1. Under the Elected Rada, an order system of public administration is drawn up. Even before the reforms of the mid-16th century. certain branches of government administration of individual territories began to be entrusted (“ordered,” as they called it then) to the boyars. This is how the first orders-institutions appeared that were in charge of branches of public administration or individual regions of the country. In the middle of the 16th century. There were already two dozen orders. Military affairs were supervised by the Razryadny Prikaz (in charge of the local army), Pushkarsky (artillery), Streletsky (streltsy), Armory Chamber (arsenal), Foreign Affairs were in charge of the Ambassadorial Prikaz, state lands distributed to the nobles, the Local Prikaz; serfs - Serf order. There were orders that were in charge of certain territories: the order of the Siberian Palace governed Siberia; order of the Kazan Palace - annexed by the Kazan Khanate.

At the head of the order was a boyar or clerk - a major government official. The orders were in charge of administration, tax collection and the courts. As the tasks of public administration became more complex, the number of orders grew. By the time of Peter the Great's reforms at the beginning of the 18th century. there were about 50 of them.
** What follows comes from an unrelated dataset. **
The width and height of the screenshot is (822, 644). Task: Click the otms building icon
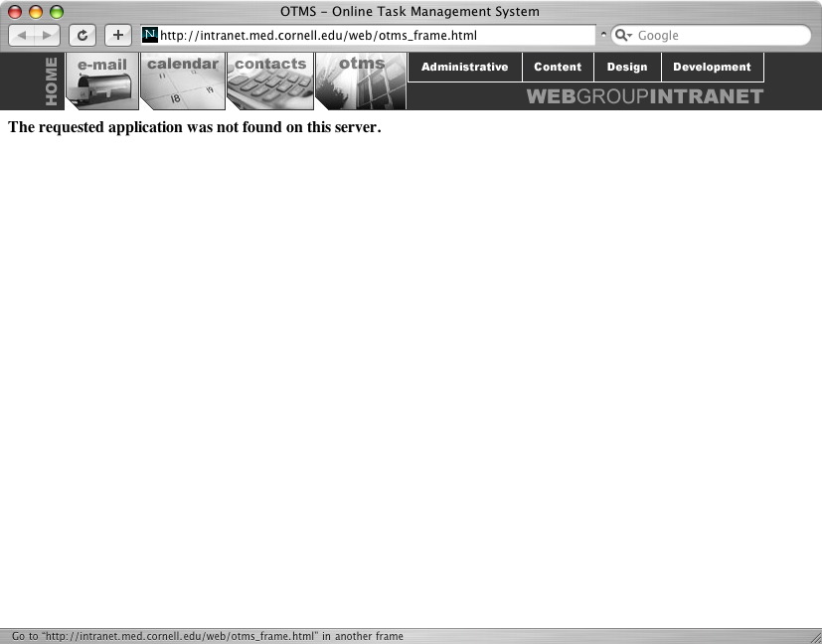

The design of the order system made it possible to centralize the management of the country.

2. It should be noted that at first the Elected Rada did not intend to radically change the existing order of local government. The Code of Law of Ivan IV only clarified the rights and responsibilities of feeders (deputies - in districts and volostels - in volosts) and at the same time expanded the competence of zemstvo elders and tselovniks, turning them into permanent jurors (before that they simply acted as witnesses at the trial of governors and volostels ).

A unified management system gradually began to be created locally. Local tax collection was previously entrusted to feeding boyars. They were actually rulers of individual lands. All funds collected in excess of the required taxes to the treasury were at their personal disposal, i.e. they “fed” by managing the lands. In 1556, feedings were abolished. Local administration (investigation and court in particularly important state affairs) was transferred to the hands of provincial elders (guba-okrug), elected from local nobles, zemstvo elders - from among the wealthy strata among the black sosh population where there was no noble land ownership, and city officials clerks or favorite heads - in cities. Thus, in the middle of the 16th century. An apparatus of state power emerged in the form of an estate-representative monarchy.

3. Code of Law 1550

The general trend of centralization of the country and the state apparatus entailed the publication of a new collection of laws - the Code of Laws of 1550. Taking the Code of Laws of Ivan III as a basis, the compilers of the new Code of Laws made changes to it related to the strengthening of central power. It confirmed the right of peasants to move on St. George’s Day and increased the payment for the “elderly”. The feudal lord was now responsible for the crimes of his peasants, which increased their personal dependence on the lord. For the first time, punishment for bribery was introduced.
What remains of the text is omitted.